AIM: Revise the material below, changing every "icon" to "button" and keeping all other text the same. Leave out the pictures.
** START OF DATA FOR THIS TASK **
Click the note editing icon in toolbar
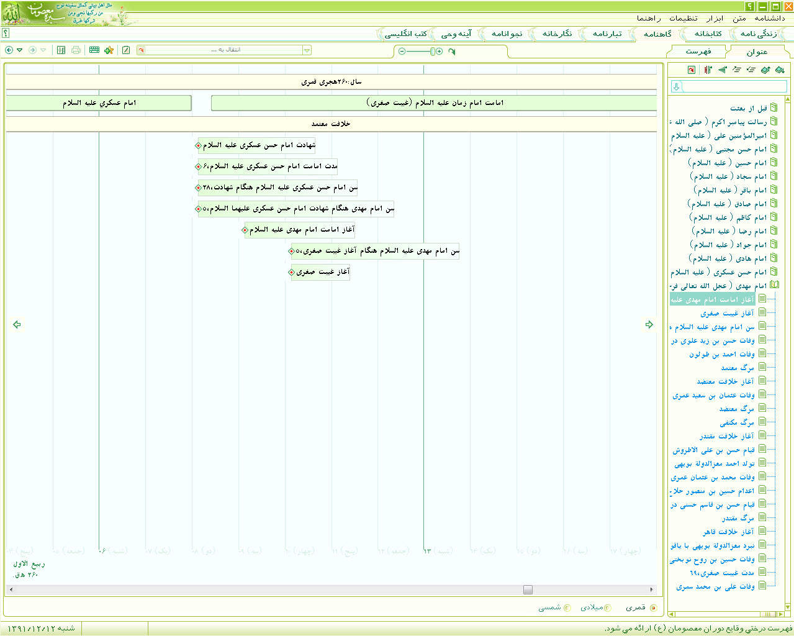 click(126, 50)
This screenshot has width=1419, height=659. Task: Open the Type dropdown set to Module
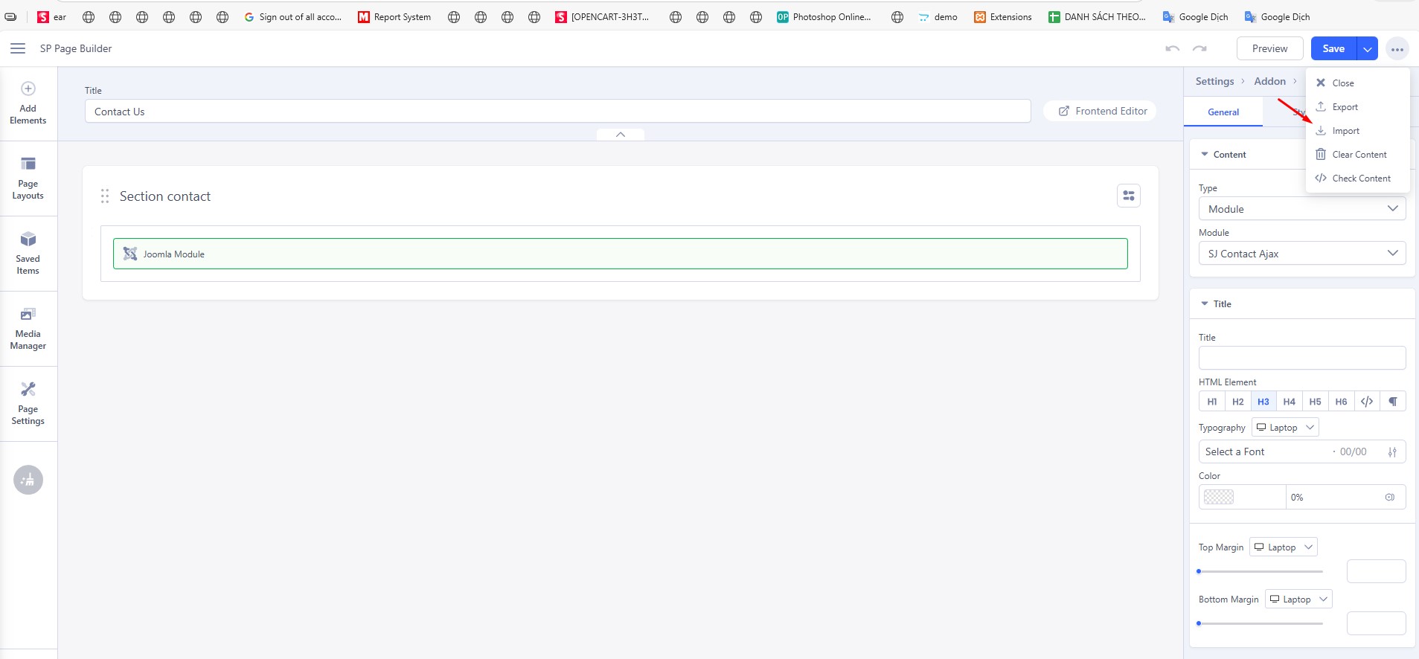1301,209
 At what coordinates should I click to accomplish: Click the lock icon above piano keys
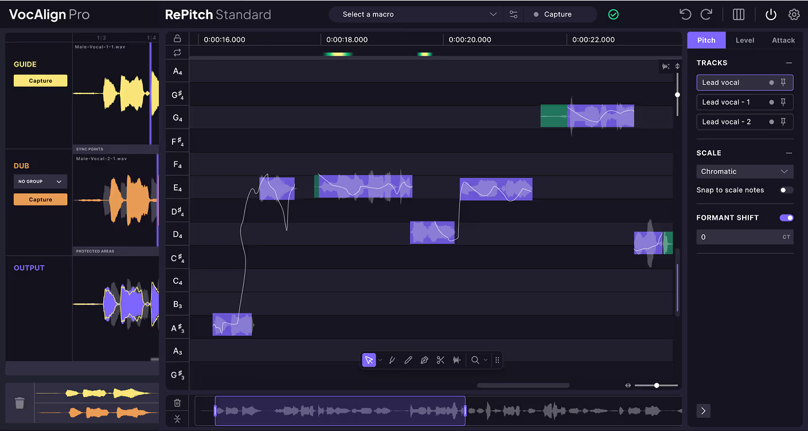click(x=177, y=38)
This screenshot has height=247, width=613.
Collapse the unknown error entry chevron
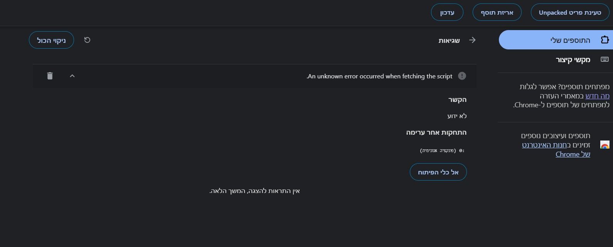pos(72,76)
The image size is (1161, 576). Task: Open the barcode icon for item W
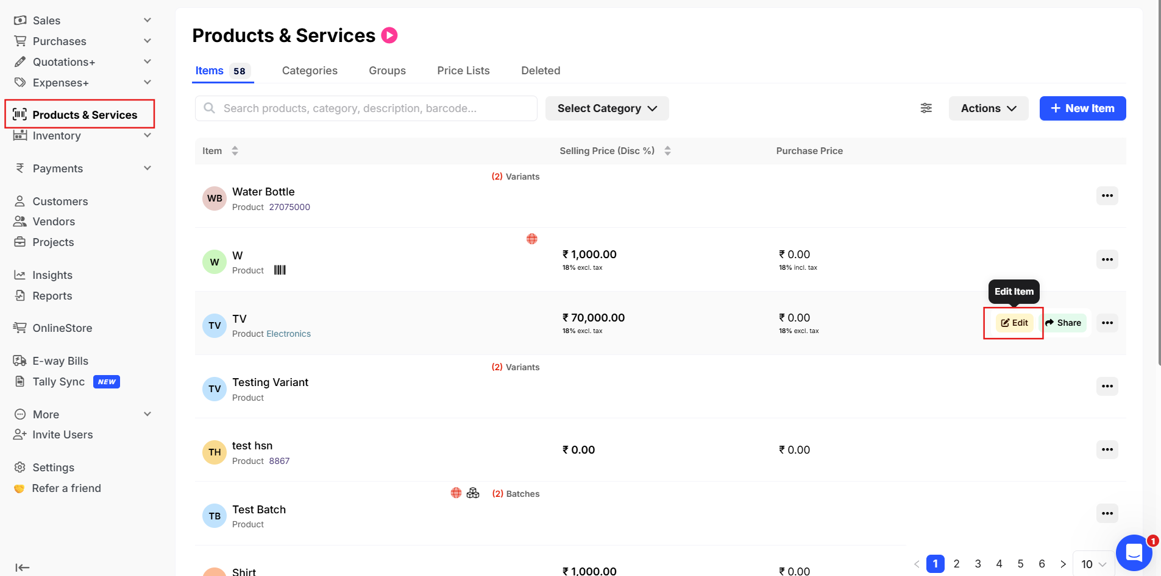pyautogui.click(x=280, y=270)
** END OF DATA FOR THIS TASK **
OUTPUT FOR THIS TASK:
Click the note editing button in toolbar
 click(126, 50)
This screenshot has width=1419, height=659. Task: Open the Type dropdown set to Module
1301,209
 At what coordinates should I click to accomplish: Click the lock button above piano keys
click(x=177, y=38)
This screenshot has height=247, width=613.
Collapse the unknown error entry chevron
pos(72,76)
The image size is (1161, 576). Task: Open the barcode button for item W
pyautogui.click(x=280, y=270)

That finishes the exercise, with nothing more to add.